Get into the habit of running a squeegee over tiles and the shower curtain after every use. It takes approximately forty-five seconds and removes the moisture film that the bacterium depends on. Keep a small spray bottle of diluted white vinegar or hydrogen peroxide solution in the shower, and give grout lines and the curtain hem a quick weekly spritz as a preventative measure. You are not cleaning at that point – you are maintaining a hostile environment for something that would very much like to move back in.
Switching Up Your Products and Habits
A less obvious but genuinely effective preventative measure is switching from bar soap to liquid body wash. Bar soap leaves a significantly higher volume of fatty residue on shower surfaces – the familiar grey-white scum that Serratia marcescens treats as a perfectly balanced meal.
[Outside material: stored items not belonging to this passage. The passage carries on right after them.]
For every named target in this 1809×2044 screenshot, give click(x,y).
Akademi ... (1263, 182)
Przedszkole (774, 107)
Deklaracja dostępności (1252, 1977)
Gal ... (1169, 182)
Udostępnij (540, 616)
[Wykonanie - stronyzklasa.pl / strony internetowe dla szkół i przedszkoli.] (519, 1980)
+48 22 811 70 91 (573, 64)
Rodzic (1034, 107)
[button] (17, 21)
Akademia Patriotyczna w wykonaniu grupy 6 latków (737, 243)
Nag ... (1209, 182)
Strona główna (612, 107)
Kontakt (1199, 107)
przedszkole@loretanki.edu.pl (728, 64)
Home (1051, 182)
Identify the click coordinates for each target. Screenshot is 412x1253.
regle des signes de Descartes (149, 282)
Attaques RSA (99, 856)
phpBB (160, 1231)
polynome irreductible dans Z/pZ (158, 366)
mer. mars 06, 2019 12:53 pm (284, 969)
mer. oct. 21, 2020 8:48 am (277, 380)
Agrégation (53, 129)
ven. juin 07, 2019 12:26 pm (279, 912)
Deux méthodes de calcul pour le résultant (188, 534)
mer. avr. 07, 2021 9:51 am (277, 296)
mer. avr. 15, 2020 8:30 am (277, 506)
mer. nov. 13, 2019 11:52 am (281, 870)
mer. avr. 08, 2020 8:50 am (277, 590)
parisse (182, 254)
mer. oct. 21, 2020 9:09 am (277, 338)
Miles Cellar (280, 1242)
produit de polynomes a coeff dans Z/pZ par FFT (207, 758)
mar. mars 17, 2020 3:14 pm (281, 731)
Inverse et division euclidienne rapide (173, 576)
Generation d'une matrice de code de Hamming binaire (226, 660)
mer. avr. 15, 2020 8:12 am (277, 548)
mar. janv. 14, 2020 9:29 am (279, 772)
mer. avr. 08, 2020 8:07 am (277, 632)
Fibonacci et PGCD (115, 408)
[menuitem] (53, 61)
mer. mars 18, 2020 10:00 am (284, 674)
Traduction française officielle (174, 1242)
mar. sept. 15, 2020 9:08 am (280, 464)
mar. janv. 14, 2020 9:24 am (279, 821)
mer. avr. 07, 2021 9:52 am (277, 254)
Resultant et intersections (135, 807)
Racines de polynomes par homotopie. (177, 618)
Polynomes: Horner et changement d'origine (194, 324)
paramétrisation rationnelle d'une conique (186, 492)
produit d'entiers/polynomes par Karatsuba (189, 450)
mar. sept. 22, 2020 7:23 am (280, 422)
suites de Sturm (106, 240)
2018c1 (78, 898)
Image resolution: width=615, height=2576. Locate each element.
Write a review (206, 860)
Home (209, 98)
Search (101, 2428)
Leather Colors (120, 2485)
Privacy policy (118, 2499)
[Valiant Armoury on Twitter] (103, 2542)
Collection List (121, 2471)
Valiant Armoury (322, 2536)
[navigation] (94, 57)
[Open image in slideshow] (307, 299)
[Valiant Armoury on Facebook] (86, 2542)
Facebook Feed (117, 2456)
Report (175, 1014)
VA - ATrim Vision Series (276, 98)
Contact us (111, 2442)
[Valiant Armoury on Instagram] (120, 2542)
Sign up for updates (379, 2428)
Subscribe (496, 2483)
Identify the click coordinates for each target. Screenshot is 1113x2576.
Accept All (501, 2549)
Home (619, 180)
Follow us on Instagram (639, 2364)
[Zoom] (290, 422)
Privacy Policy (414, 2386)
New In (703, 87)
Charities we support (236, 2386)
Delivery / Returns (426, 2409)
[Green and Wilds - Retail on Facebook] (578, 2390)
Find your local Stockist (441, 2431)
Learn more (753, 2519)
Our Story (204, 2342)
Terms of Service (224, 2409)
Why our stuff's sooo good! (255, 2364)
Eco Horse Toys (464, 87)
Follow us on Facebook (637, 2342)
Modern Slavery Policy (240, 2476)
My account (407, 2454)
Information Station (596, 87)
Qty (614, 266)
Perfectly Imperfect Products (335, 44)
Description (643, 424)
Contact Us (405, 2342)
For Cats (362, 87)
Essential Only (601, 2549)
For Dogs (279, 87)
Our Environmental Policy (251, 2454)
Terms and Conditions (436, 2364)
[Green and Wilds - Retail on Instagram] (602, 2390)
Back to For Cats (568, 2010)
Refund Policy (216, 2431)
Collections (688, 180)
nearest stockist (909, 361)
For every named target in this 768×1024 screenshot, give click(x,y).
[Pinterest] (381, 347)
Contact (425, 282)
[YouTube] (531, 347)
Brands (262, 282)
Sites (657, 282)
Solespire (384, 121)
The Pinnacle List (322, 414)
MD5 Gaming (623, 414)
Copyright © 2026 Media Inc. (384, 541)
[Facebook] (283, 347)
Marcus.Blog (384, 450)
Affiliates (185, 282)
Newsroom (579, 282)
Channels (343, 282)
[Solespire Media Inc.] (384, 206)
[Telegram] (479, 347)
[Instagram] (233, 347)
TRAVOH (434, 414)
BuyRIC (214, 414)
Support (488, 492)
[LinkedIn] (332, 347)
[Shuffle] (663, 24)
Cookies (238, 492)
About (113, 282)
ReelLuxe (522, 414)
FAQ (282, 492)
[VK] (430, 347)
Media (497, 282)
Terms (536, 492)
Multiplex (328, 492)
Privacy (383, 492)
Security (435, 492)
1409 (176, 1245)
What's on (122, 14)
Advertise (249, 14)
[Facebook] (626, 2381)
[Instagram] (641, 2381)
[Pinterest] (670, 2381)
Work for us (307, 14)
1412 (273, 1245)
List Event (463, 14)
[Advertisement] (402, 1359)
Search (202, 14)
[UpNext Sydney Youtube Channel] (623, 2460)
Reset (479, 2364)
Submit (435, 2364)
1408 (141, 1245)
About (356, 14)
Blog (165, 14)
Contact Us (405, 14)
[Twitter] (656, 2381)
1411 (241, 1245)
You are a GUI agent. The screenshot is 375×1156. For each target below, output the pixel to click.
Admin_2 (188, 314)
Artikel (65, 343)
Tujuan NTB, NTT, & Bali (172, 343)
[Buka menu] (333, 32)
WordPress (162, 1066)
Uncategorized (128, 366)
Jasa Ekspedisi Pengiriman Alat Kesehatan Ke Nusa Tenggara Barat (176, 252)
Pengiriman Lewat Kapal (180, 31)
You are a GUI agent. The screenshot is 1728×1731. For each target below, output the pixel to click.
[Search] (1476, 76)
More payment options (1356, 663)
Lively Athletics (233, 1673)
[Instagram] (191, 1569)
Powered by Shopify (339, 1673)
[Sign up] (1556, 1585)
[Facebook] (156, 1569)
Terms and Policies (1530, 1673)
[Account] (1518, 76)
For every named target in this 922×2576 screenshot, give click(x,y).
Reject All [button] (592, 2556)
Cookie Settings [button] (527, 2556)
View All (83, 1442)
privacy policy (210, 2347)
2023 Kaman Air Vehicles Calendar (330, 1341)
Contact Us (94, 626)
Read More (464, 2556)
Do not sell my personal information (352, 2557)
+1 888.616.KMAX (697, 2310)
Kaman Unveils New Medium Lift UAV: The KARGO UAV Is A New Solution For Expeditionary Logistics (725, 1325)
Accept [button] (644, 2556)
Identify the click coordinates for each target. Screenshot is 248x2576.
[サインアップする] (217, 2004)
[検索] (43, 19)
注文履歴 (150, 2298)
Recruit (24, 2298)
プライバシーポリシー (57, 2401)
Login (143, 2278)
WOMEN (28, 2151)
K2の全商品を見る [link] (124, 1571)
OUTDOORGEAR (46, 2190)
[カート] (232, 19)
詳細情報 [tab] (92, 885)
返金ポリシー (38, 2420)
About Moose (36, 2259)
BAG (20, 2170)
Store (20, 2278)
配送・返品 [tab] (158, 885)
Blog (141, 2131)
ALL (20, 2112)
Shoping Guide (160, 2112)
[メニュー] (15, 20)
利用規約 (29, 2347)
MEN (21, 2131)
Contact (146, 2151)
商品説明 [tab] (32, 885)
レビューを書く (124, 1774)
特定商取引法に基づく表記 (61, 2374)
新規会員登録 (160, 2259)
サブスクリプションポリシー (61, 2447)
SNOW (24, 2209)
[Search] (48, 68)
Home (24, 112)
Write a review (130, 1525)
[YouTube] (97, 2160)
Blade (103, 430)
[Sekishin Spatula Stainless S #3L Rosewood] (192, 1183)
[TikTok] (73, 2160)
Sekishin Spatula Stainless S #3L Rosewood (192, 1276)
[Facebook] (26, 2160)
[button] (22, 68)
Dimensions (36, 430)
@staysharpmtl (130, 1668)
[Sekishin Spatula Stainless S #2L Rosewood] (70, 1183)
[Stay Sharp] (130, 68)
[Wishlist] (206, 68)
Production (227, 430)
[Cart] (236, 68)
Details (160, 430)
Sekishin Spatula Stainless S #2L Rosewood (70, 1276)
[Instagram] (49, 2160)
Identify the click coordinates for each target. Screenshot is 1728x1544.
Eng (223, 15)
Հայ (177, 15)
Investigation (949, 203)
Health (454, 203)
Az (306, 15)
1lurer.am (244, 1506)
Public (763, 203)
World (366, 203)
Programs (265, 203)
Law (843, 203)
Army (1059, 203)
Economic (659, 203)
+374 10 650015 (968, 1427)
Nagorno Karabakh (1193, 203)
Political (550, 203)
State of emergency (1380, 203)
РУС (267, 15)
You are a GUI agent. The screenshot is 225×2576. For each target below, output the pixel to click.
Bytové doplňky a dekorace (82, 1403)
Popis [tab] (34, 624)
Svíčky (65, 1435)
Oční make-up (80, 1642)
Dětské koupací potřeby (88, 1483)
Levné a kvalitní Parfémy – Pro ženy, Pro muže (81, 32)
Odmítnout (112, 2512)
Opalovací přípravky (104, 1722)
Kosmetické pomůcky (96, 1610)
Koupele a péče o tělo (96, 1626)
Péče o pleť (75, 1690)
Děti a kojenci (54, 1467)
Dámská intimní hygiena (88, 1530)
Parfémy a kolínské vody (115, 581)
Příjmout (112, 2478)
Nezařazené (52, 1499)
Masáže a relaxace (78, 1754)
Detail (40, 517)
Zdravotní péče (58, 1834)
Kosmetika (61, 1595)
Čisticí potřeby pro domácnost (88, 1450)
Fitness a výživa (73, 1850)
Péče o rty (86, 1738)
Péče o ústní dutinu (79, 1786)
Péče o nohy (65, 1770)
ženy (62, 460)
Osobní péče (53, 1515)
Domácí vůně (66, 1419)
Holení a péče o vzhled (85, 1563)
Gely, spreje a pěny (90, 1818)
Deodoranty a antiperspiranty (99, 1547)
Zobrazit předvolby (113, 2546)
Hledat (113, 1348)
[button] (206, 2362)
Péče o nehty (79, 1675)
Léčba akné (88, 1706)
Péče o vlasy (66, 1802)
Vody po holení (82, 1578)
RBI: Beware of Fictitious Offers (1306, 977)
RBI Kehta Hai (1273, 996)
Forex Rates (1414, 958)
Liquid products produce far less of it, which meaningfully reduces the available food source.
After every shower, take five seconds to rinse the curtain down with clean water from the showerhead, flushing residual soap from the surface before it can settle and feed anything. Do a targeted clean of grout lines once a month rather than waiting for visible growth to appear – at that stage, you are removing an established colony rather than preventing one from forming, and the latter is considerably less work. The difference in effort between regular light maintenance and an occasional intensive clean is enormous, and your bathroom will reflect it.